# Into the Great Unknown...
So far, we've learned about a wealth of machine learning tools for answering all kinds of questions automatically. But all of the experiments so far have been "safe". The datasets and techniques were pre-selected and had predictable results. But now it is time to journey into the wild. The final project is described below, but first, we should talk about some of the non-technical things that can go wrong with bringing machine learning into the real world.

## 1. Dataset Overfitting
One of the biggest ways that machine learning can go horribly wrong is when the deployment environment is significantly different than the training environment. Some classic examples:
- Self-driving car data was predominantly collected during the day with favorable weather conditions. Night-time snow could lead to fatal accidents.
- Training images for classification were collected during different seasons, leading to spurious correlations with background features

## 2. Leaked Labels
Supervised training data can accidentally provide information that is not normally available at test-time. A common mistake is including future data in a sequence prediction/forecasting task. (e.g., Instead of predicting $t_n$ from $\{t_1, ..., t_{n-1}\}$, the algorithm has been trained to solve the trivial problem of $t_n$ from $\{t_1, ..., t_{n}\}$.)

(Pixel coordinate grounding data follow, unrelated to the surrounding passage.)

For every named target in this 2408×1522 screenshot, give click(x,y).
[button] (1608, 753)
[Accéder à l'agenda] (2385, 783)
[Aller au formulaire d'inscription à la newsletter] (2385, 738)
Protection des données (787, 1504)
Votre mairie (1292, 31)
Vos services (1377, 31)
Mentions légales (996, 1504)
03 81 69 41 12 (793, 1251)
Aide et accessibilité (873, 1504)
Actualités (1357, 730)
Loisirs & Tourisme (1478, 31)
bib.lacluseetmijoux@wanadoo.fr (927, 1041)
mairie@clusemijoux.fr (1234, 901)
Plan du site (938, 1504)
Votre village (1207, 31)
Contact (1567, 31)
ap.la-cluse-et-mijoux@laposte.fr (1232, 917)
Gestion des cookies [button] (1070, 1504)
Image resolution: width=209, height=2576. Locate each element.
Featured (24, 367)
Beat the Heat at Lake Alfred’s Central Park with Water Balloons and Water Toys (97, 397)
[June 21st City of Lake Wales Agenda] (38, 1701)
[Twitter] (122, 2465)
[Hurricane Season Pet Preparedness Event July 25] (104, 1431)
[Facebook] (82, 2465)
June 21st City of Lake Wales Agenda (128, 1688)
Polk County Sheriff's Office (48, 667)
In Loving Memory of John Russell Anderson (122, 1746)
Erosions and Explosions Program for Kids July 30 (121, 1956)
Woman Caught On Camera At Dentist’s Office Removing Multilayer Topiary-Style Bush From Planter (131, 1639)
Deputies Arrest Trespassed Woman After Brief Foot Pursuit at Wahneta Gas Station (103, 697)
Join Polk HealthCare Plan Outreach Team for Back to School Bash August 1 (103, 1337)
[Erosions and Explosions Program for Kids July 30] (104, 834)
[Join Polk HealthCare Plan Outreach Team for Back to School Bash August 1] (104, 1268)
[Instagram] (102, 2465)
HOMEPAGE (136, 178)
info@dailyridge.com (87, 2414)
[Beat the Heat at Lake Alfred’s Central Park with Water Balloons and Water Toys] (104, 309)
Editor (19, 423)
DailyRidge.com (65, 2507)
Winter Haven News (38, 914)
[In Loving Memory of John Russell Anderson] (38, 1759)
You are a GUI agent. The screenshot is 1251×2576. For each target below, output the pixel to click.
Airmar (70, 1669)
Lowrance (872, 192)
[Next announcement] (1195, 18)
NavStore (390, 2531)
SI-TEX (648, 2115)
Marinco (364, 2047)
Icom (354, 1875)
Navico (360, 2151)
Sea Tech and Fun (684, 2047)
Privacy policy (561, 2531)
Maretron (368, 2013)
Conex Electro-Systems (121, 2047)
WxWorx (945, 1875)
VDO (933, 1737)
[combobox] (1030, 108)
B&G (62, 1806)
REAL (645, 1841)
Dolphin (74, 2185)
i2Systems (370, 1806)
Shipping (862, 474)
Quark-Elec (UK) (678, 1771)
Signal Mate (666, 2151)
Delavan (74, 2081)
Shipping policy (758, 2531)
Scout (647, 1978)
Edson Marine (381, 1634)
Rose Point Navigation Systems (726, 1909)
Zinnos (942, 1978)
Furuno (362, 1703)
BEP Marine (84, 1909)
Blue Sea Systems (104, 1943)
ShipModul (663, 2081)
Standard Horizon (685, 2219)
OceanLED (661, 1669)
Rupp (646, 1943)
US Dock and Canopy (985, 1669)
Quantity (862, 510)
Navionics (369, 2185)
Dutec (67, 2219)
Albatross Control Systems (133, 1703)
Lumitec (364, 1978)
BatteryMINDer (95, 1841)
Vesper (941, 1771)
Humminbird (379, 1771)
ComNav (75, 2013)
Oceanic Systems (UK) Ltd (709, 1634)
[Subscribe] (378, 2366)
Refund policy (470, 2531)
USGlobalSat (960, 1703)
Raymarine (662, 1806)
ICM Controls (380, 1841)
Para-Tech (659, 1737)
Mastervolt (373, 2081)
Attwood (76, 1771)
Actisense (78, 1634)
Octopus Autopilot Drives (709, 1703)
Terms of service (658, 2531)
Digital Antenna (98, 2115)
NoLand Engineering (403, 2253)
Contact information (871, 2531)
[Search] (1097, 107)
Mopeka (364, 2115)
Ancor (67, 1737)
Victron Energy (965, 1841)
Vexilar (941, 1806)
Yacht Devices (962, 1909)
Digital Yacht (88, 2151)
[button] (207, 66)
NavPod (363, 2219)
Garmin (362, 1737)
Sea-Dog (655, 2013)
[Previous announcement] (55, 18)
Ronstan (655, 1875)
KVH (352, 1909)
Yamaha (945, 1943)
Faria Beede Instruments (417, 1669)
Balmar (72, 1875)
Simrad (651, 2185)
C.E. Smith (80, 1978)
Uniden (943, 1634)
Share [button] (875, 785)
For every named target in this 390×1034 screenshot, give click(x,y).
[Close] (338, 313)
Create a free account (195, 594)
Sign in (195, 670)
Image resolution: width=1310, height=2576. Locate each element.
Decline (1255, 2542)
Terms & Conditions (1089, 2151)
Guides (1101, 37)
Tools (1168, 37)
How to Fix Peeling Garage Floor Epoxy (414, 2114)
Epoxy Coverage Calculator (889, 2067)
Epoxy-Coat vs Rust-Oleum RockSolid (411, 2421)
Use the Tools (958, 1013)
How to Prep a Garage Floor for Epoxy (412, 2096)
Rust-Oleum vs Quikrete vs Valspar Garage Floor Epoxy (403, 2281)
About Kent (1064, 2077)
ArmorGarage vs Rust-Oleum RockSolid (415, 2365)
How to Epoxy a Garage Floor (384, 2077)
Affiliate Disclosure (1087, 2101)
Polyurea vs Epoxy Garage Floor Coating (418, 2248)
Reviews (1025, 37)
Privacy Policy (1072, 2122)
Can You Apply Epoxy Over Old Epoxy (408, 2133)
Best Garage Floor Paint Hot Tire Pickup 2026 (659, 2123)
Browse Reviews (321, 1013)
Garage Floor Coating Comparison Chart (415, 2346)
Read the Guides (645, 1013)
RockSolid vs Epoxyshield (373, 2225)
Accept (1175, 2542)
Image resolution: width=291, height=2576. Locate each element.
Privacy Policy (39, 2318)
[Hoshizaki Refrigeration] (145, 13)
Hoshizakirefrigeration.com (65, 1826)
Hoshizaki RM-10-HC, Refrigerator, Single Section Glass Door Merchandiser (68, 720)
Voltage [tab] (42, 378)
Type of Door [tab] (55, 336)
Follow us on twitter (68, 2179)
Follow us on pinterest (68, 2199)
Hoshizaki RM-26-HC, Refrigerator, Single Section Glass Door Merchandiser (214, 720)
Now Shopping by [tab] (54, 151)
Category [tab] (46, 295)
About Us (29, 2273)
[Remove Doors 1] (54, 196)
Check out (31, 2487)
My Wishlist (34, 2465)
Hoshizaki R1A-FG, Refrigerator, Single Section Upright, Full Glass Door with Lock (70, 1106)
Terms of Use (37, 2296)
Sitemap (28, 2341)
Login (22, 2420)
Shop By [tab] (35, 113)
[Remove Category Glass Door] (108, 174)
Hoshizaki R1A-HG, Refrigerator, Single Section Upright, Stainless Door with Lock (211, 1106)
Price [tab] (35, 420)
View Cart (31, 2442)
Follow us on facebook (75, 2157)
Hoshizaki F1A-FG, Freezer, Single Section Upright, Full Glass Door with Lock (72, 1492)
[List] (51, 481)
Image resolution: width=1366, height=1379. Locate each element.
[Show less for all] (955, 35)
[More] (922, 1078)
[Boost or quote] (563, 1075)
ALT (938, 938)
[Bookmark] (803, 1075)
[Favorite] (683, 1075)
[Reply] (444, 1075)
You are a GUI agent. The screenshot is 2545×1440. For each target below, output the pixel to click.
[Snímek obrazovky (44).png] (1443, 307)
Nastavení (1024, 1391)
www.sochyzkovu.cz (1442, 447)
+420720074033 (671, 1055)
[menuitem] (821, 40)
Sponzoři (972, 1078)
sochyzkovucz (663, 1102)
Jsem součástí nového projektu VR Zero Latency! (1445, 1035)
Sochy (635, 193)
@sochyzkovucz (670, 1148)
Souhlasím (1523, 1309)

## 3. Non-Stationary Data/Non-Stationary Problems
When forces outside the scope of the model alter the distribution or outputs of different input data, performance can be worse than expected. For example:
- A model is trained to predict ocean temperature based on depth, latitude, longitude, and day of the year, but the model doesn't account for global climate change over multiple years.
- Diseases occur in a diagnostic dataset with roughly equal probability (not representative of the natural distribution), causing anthrax to be diagnosed on the evidence of a runny nose.
- All diagnostic data are for patients with known diseases, so no patient is ever diagnosed as having nothing wrong with them.

## 4. Feedback Effects
Sometimes the trained models cause a shift in the input data they collect. For example, prediction of interesting phenomena (say, the presence of whales) causes deployment of additional resources (say, boats and drones), in turn affecting the presence of the phenomenon (say, driving the whales away). These effects are generally captured by reinforcement learning problems, but many are unfortunately very big, difficult to model, and not easily solved by existing techniques. This means the best tools for prevention are common sense and vigilance.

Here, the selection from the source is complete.